Kanalsulawesi.com, Bolsel – Aktivitas Pertambangan Tanpa Izin (PETI) di wilayah perkebunan Ponabang, Desa Torosik, Kecamatan Pinolosian Tengah, Kabupaten Bolaang Mongondow Selatan (Bolsel), diduga hingga kini belum tersentuh aparat penegak hukum.
Keberadaan tambang ilegal tersebut menimbulkan keresahan di tengah masyarakat. Warga khawatir aktivitas pertambangan yang berlangsung di kawasan hutan dan perkebunan dapat memicu kerusakan lingkungan hingga berpotensi menyebabkan bencana alam.

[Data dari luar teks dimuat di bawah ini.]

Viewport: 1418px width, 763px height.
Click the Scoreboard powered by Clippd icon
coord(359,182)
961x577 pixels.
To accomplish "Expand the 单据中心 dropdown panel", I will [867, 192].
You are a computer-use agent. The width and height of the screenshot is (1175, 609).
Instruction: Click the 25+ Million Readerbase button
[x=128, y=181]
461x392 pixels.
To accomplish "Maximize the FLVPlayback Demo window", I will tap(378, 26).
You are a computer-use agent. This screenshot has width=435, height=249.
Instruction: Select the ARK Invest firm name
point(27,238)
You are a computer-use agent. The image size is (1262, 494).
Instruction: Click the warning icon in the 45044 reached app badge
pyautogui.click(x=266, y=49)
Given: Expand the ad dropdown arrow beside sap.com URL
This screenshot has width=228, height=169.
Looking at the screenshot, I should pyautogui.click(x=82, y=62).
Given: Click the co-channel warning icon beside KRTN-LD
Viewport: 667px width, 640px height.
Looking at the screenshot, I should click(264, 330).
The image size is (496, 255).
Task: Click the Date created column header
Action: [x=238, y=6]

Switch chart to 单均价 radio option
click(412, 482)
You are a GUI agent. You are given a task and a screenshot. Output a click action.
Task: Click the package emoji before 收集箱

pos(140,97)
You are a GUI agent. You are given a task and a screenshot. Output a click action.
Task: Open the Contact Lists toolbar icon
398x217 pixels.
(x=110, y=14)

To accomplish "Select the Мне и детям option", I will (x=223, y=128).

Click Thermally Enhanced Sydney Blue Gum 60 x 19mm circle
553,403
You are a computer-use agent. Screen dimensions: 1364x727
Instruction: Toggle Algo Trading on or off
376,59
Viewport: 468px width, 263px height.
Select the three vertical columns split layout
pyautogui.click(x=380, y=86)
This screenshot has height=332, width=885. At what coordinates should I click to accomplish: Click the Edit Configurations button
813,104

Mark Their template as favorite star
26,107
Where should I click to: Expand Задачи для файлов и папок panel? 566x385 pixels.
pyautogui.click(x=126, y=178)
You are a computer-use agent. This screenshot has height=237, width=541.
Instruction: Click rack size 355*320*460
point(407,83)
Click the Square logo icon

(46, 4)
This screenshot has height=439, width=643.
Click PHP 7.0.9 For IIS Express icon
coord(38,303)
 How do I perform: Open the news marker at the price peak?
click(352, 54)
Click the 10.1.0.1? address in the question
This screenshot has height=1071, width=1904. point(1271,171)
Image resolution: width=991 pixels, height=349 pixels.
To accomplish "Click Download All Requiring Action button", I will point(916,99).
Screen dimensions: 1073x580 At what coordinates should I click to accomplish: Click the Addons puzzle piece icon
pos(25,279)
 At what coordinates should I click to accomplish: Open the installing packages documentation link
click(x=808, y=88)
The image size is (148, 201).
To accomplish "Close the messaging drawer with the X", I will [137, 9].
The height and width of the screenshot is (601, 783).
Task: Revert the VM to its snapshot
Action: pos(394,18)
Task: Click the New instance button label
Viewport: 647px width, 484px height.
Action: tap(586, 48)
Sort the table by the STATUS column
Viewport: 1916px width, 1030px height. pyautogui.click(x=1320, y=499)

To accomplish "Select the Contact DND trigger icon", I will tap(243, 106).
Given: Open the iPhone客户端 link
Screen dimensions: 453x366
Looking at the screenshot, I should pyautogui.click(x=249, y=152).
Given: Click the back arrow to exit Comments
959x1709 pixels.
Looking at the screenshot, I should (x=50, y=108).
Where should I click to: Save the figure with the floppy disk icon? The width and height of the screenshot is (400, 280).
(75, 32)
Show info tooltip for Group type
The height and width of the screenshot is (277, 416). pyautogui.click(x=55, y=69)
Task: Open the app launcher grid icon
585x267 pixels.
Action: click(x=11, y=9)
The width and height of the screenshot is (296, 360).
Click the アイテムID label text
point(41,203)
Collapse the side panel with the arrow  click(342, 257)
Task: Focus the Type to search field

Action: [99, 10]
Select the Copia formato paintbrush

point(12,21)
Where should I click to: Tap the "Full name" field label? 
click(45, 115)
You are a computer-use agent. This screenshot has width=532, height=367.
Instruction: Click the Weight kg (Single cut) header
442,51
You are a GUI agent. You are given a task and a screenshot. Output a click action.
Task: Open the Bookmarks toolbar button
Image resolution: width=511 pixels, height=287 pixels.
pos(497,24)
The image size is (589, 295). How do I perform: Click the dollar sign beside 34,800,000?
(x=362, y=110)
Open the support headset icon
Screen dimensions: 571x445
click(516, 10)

Berdasarkan informasi yang diterima media, aktivitas PETI di Desa Torosik telah berlangsung selama beberapa bulan terakhir. Kegiatan tambang ilegal itu disebut menggunakan alat berat jenis excavator untuk melakukan pengerukan material di lokasi pertambangan.
Dari sejumlah keterangan masyarakat, aktivitas pertambangan ilegal tersebut diduga milik seorang pria berinisial IC alias Ical yang diketahui berdomisili di Kabupaten Minahasa Utara dan saat ini tinggal di Desa Adow.
Menanggapi hal tersebut, Kasat Reskrim Polres Bolaang Mongondow Selatan, IPTU Iqbal Putra Saimuri, S.Tr.K., saat dikonfirmasi menyampaikan bahwa pihaknya telah menerima laporan terkait aktivitas PETI tersebut.
“Kami sudah menerima informasi dan dalam waktu dekat akan turun langsung ke lokasi untuk melakukan pengecekan,” ujarnya.
Ia menegaskan, apabila ditemukan adanya aktivitas pertambangan tanpa izin, pihak kepolisian akan mengambil tindakan tegas sesuai aturan hukum yang berlaku.
“Jika ditemukan aktivitas PETI, pihaknya akan menindak tegas seluruh aktivitas pertambangan ilegal karena hal tersebut jelas melanggar hukum,” pungkasnya.